┌──

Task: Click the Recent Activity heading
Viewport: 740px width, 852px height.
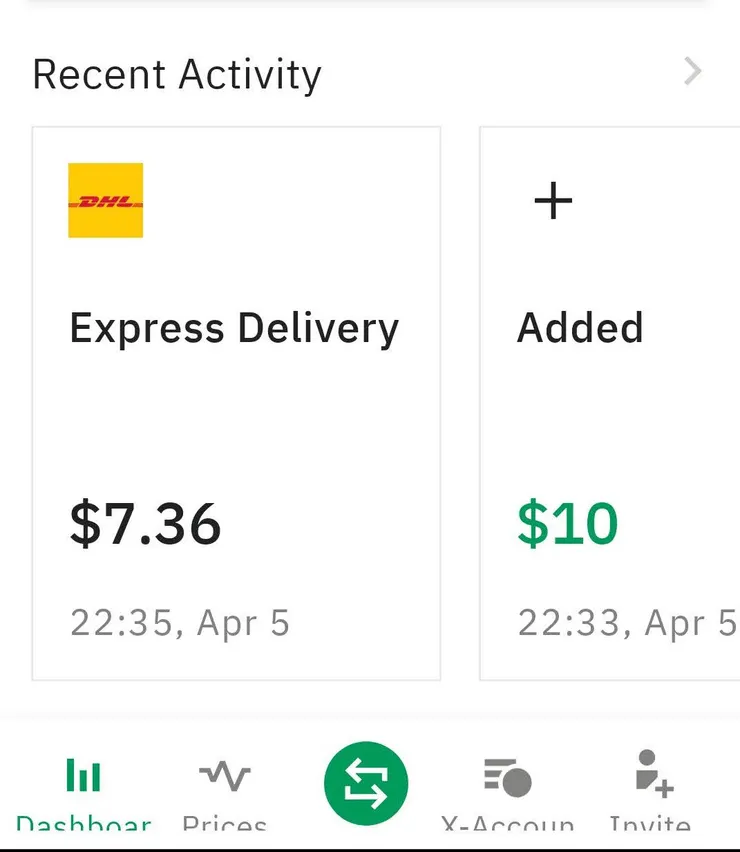Action: (x=177, y=75)
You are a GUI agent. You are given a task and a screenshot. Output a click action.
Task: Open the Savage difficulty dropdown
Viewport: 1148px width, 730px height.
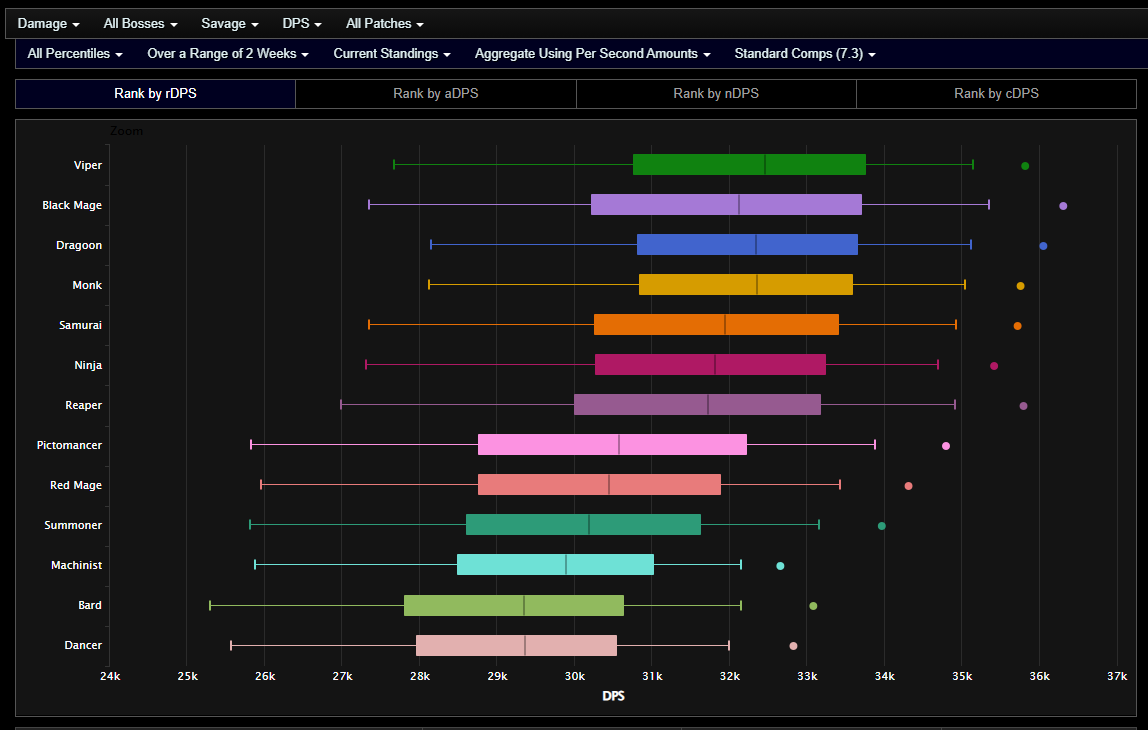(229, 23)
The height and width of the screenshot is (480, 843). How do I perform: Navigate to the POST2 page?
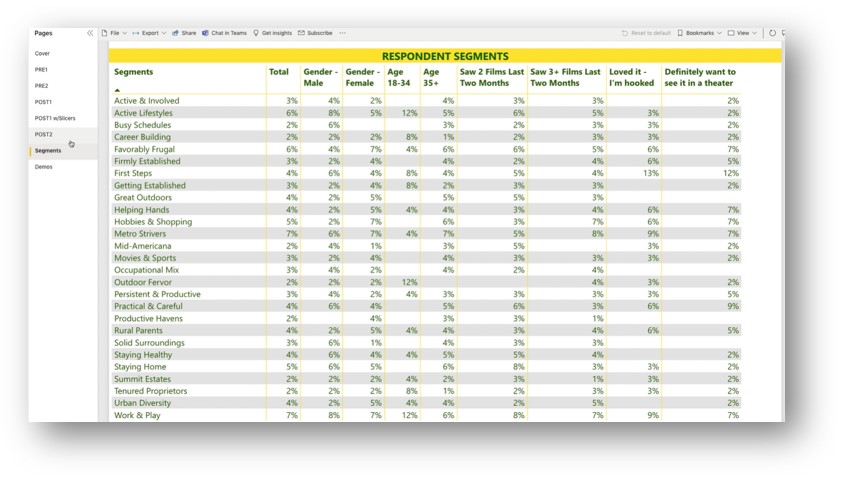coord(43,134)
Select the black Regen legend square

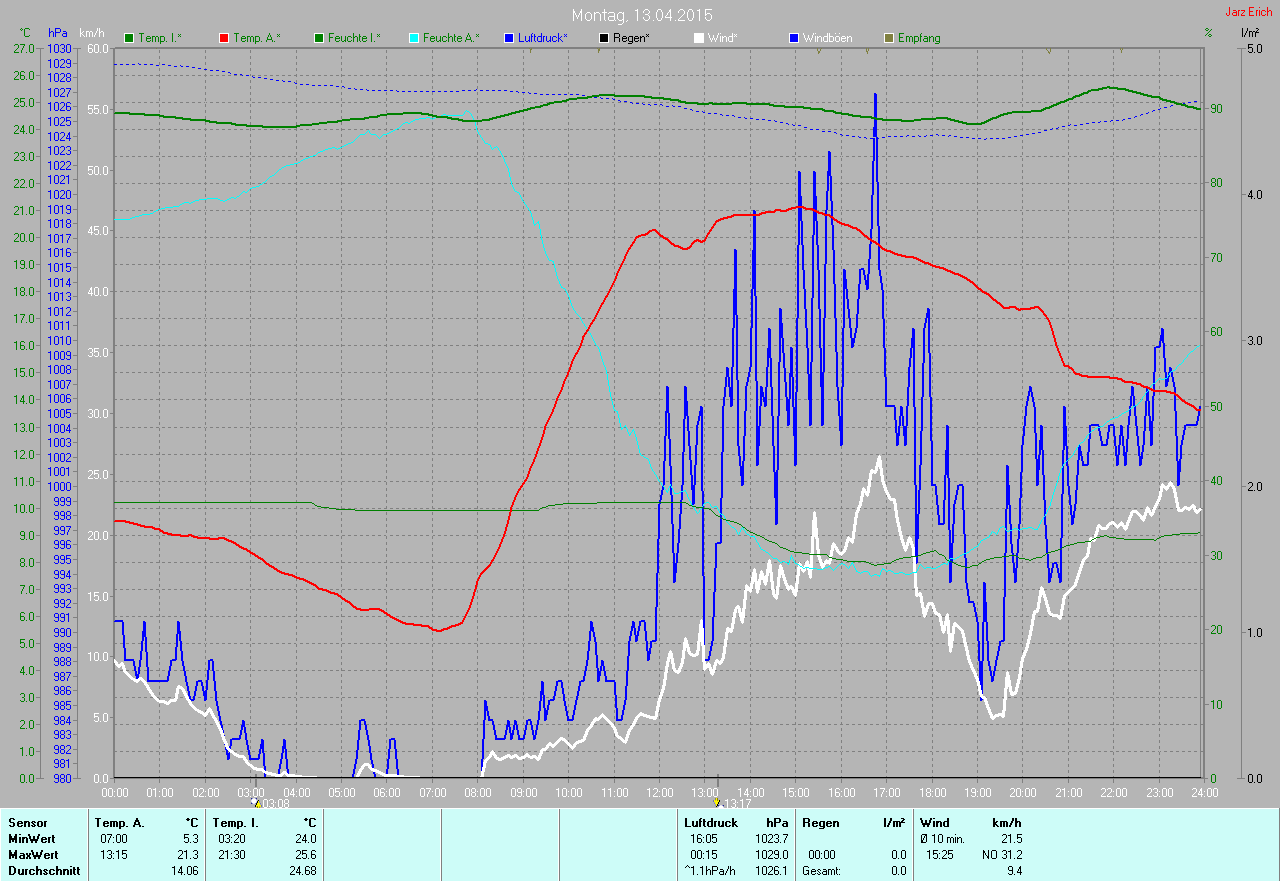click(x=604, y=38)

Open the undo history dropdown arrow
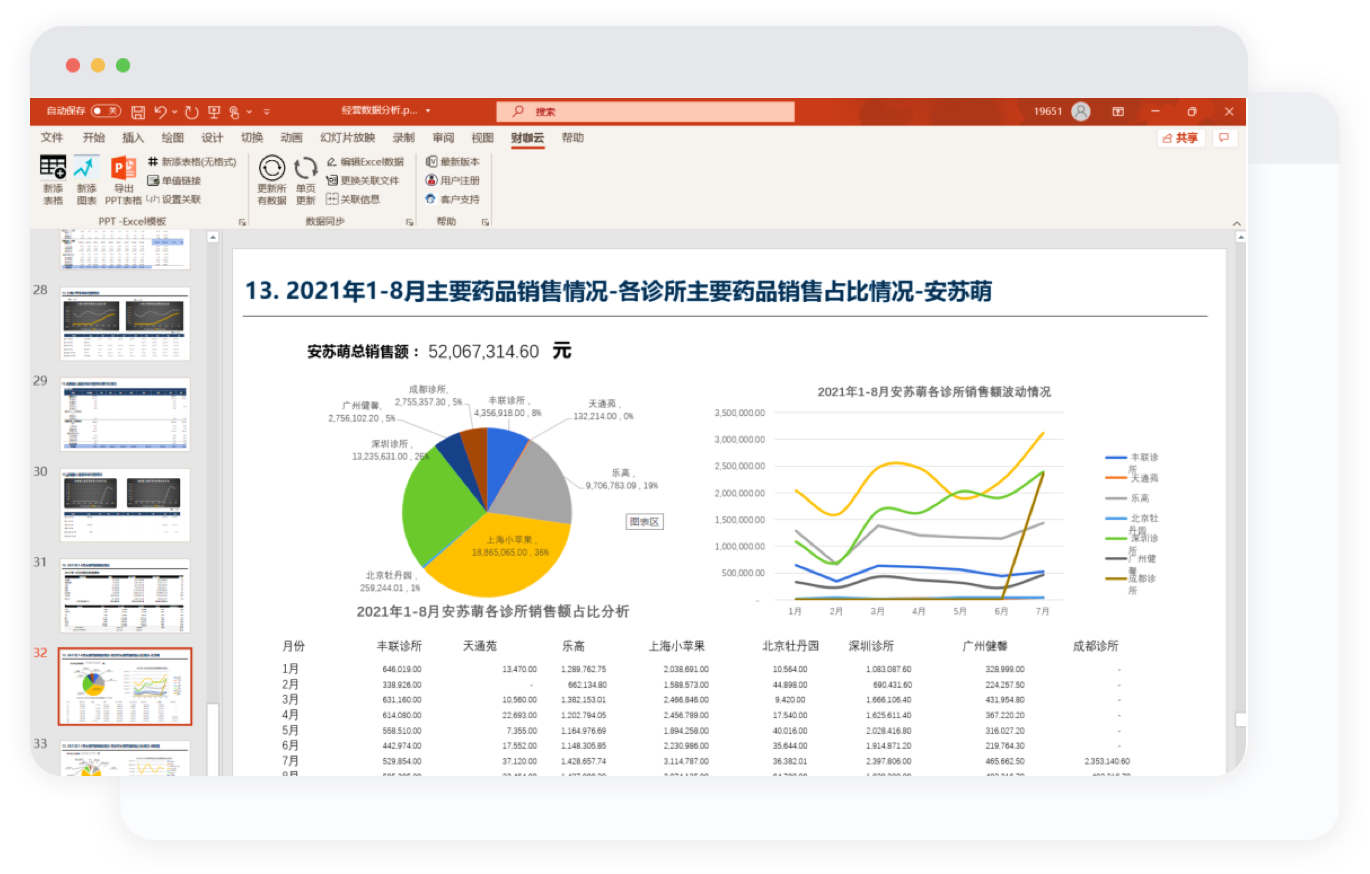(174, 112)
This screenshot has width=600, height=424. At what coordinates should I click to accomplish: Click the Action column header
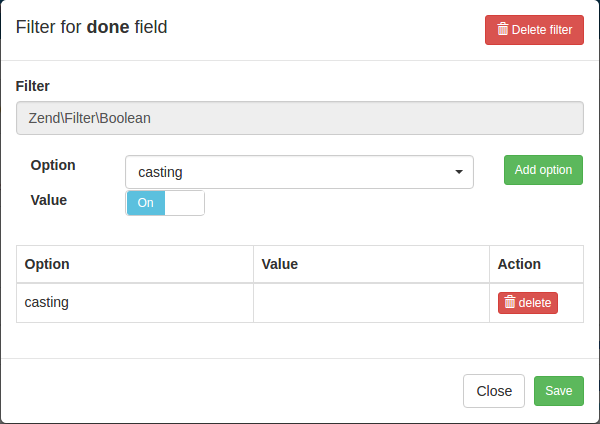coord(519,264)
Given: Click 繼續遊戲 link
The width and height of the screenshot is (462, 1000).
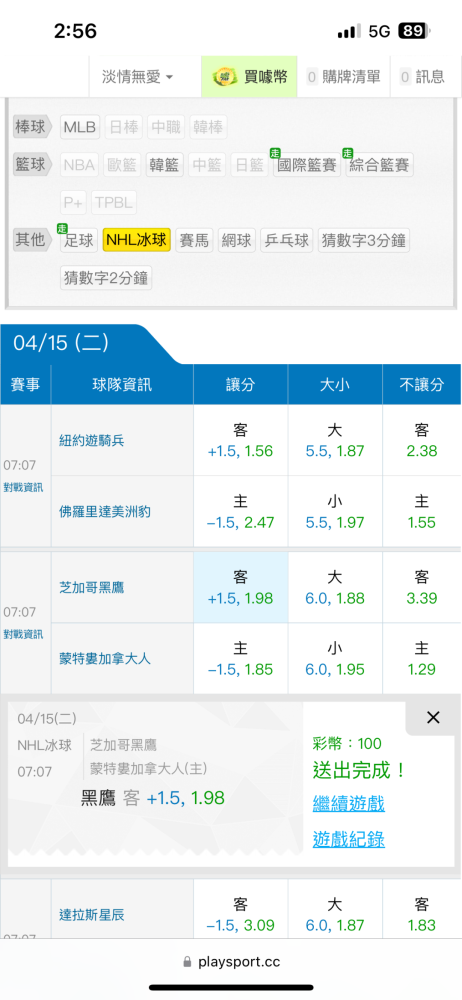Looking at the screenshot, I should [348, 803].
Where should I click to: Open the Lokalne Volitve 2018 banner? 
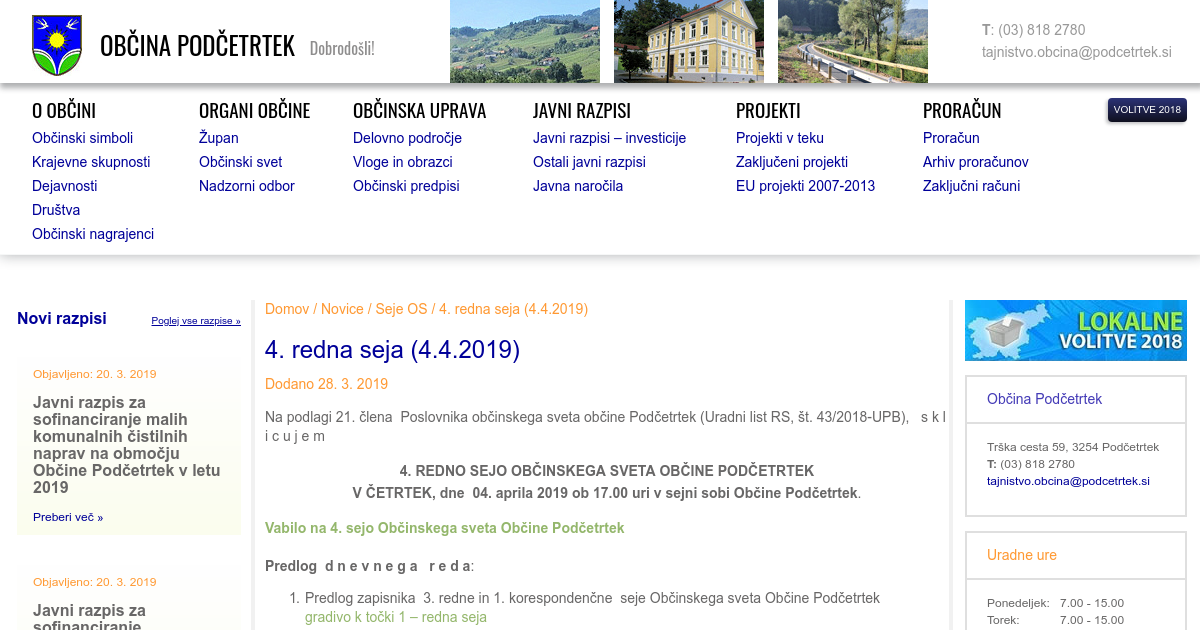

└──

Exercise objective ->
Rewrite all of the entries above, replacing every occurrence of "dropdown" with "drop-down" and leaving everything else unchanged. Omit the pictures.

Task answer ->
Task: Click the Recent Activity heading
Viewport: 740px width, 852px height.
Action: (x=177, y=75)
You are a GUI agent. You are given a task and a screenshot. Output a click action.
Task: Open the Savage difficulty drop-down
Viewport: 1148px width, 730px height.
(229, 23)
The height and width of the screenshot is (480, 843). How do I perform: Navigate to the POST2 page?
coord(43,134)
Select the black Regen legend square

click(x=604, y=38)

Open the undo history drop-down arrow
(174, 112)
This screenshot has width=600, height=424. At what coordinates should I click to accomplish: Click the Action column header
coord(519,264)
Given: Click 繼續遊戲 link
The width and height of the screenshot is (462, 1000).
Looking at the screenshot, I should [348, 803].
Where should I click to: Open the Lokalne Volitve 2018 banner? 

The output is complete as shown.